Establishment of a prognostic risk model for osteosarcoma and mechanistic investigation.

To investigate the immune mechanism of osteosarcoma (OS)-specific markers to mitigate bone destruction in the aggressive OS, prone to recurrence and metastasis. Gene expression patterns from the Gene Expression Omnibus (GEO) database (GSE126209) were analyzed using weighted gene co-expression network analysis (WGCNA), protein-protein interaction (PPI) analysis, least absolute shrinkage and selection operator (LASSO) modeling, and survival analysis to identify charged multivesicular body protein 4C (CHMP4C). Subsequently, its role in regulating the immune system and immune cell infiltration was explored. CHMP4C expression and signaling molecules in OS were assessed in osteosarcoma cell lines (MG63, U2OS, HOS) and hFOB1.19 cells using reverse transcription-quantitative polymerase chain reaction (RT-qPCR) and immunofluorescence staining. The impact of CHMP4C upregulation and interference on OS-related signaling molecules in MG63 cells was studied. Functional validation of CHMP4C in MG63 OS cells was confirmed through cell counting Kit-8 (CCK-8), transwell, and colony formation assays. experiments were conducted using Specific Pathogen Free (SPF)-grade male BALB/C nude mice for OS xenograft studies. Based on the gene expression profiles analysis of six osteosarcoma samples and six normal tissue samples, we identified 1,511 upregulated DEGs and 5,678 downregulated DEGs in normal tissue samples. A significant positive correlation between the "yellow-green" module and OS was found through WGCNA analysis. Expression levels of CHMP4C, phosphorylated Glycogen Synthase Kinase 3β (p-GSK3β), and β-catenin were notably higher in U2OS, HOS, and MG63 OS cells than in hFOB1.19 human osteoblasts.

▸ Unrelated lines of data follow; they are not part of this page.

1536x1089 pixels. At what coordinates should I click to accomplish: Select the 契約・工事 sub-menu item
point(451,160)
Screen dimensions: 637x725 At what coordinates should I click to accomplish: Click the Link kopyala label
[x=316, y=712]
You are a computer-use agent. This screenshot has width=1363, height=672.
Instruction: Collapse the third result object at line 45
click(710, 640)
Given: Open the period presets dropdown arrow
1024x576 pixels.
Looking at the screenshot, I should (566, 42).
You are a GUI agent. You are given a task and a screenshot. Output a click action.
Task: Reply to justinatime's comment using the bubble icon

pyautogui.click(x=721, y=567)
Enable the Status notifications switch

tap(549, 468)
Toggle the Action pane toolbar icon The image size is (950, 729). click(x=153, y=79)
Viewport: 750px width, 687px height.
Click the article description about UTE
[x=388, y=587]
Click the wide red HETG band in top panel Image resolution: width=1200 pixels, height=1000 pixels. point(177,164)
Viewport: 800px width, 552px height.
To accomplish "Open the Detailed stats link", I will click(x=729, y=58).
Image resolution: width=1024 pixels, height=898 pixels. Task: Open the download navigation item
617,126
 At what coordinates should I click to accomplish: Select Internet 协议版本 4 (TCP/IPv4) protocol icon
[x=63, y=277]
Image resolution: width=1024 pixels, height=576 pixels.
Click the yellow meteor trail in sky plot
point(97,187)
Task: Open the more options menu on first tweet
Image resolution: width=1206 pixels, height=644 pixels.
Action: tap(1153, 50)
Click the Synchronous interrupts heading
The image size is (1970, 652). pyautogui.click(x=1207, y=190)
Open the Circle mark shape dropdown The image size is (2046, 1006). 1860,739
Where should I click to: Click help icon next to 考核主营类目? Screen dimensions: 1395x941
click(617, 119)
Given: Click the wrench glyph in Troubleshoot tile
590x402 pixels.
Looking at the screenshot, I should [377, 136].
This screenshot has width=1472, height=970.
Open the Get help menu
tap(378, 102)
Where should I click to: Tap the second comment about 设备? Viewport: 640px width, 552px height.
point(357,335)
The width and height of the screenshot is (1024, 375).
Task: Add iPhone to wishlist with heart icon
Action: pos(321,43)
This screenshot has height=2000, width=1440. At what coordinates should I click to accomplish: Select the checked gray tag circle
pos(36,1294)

Overexpressing CHMP4C in MG63 OS cells upregulated CHMP4C, p-GSK3β, and β-catenin while downregulating GSK3β, leading to increased proliferation and migration of MG63 cells. Conversely, interrupting CHMP4C had the opposite effect. High expression of CHMP4C significantly accelerated the growth of OS in nude mice, resulting in substantial upregulation of CHMP4C, p-GSK3β, and β-catenin expression and suppression of Glycogen Synthase Kinase 3β (GSK3β) expression in OS tissues. CHMP4C may serve as a specific immunomodulatory gene for OS. Its activation of the Wnt/β-catenin signaling pathway, mainly by increasing the phosphorylation echelon of GSK3β, promotes the invasion and spread of OS.